Australian Bureau Chief for Rebel News Avi Yemini is taking the Victorian Government to court after the Sergeant-at-Arms denied his application for a Parliament of Victoria media pass.
Earlier this year, Yemini was ejected from a public press conference by Victoria Police after a request was made by Daniel Andrews' personal staff member. At the time, Yemini had his Rebel News and official Australian government press credentials to verify his role as a journalist.
After initially clearing security at the gate at press conference, held in the Parliament Gardens, another protective service officer confronted Yemini on the lawn and asked him to leave in the interest of security.
The officer admitted that Rebel News was a press organisation, but repeated that the eviction was on security grounds even though the only action taken by Yemini at the time was to walk across the lawn towards the media press conference.
"I'm not having a conversation with you now," replied the officer, when questioned about the decision. "Under powers of an authorised officer, I am directing you to leave and not to enter and believe on reasonable grounds that the direction is necessary for the good order and security of Parliament."
The officer could not explain why he decided to ban an accredited media organisation from accessing a public press conference. Upon further questioning by Yemini, another officer stated that he had been disruptive in the past, despite Yemini never attending any previous press conferences. The officer did not give a specific example of a prior incident.
"Time to go," said the officer when questioned.
Officers further threatened Yemini with arrest while he was standing calmly on the lawn in contact with a lawyer. An officer then revealed that a high-ranking member of Daniel Andrews' staff had ordered the removal of Rebel News from the public press conference.
"The Premier's PA (personal assistant) does not want him here at the conferences," the officer said while explaining the 'reasonable grounds' to the Rebel News lawyer.
Yemini was barred from the area for seven days. While being escorted from the scene, one of the officers falsely accused Yemini of gaining access to the grounds with a fake pass.

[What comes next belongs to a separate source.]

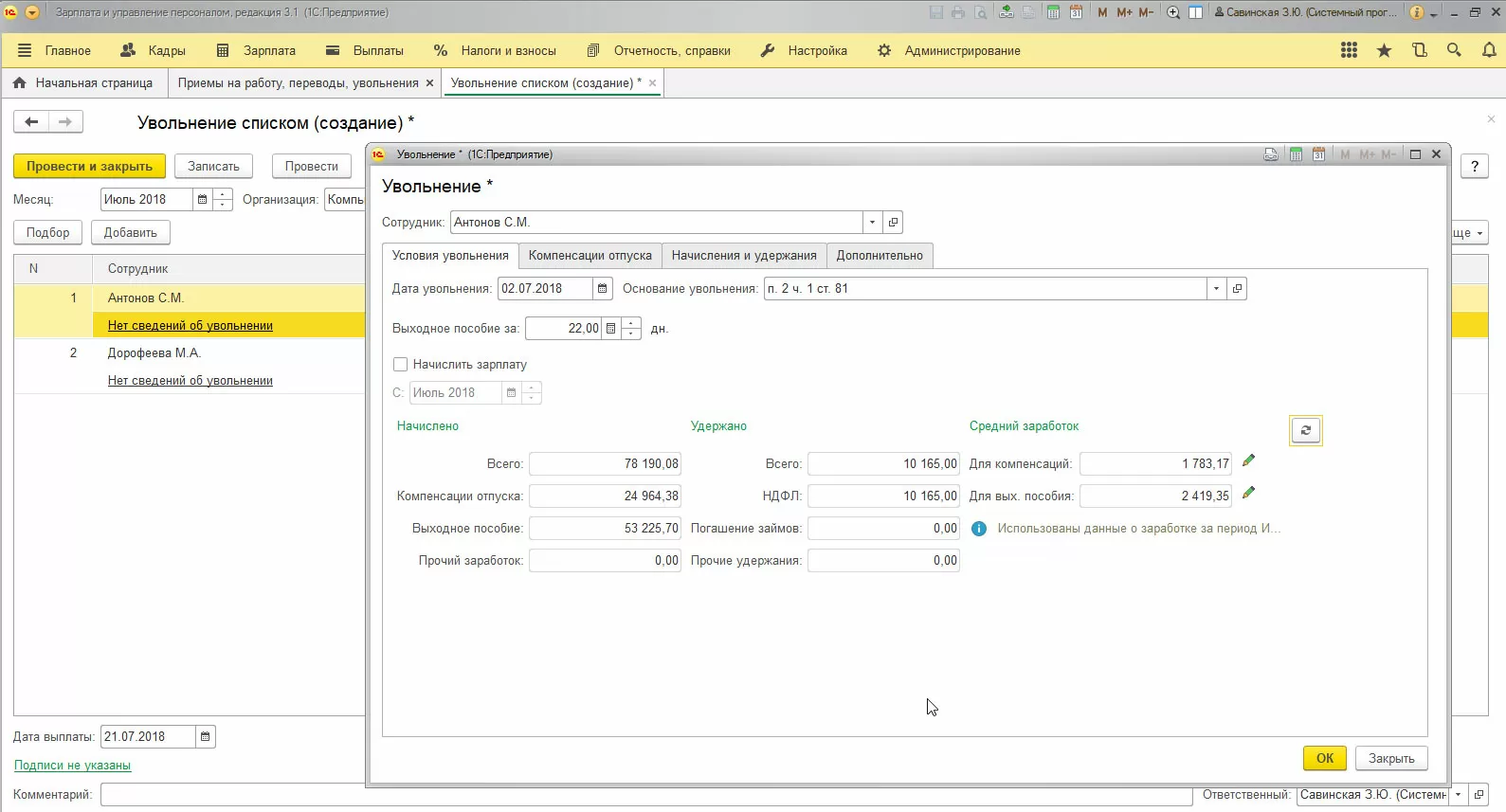This screenshot has width=1506, height=812.
Task: Expand Ответственный dropdown arrow
Action: coord(1459,795)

Banning a large media organisation from a public press conference upon the request of the Premier's PA caused concern. In response, Rebel News sought to obtain a Parliament of Victoria press pass.
Holding a media pass is crucial for journalists. It grants direct access to politicians, including entry to the media gallery, 'door stop' interviews in the vicinity of parliamentary buildings. It also grants access to press conferences held on parliament grounds allowing accredited journalists to question politicians, including the premier. This would mean that Daniel Andrews' PA could not remove a Rebel News journalist for no legitimate reason.
Media passes are designed to give a wide range of press access to politicians and their representatives in the interest of a free, open and diverse press room. Established media organisations reasonably assume that they will be granted a Parliament of Victoria media pass upon application to the Sergeant-at-Arms.
In the case of Rebel News, after many months of silence, the Sergeant-at-Arms denied the application without offering any reason.
Today, Yemini's legal team filed his case in the Supreme Court of Victoria.
His team includes Australia's most experienced media lawyer Justin Quill and William T Houghton QC, who recently successfully challenged Victoria Police's ban on aerial protest telecasts.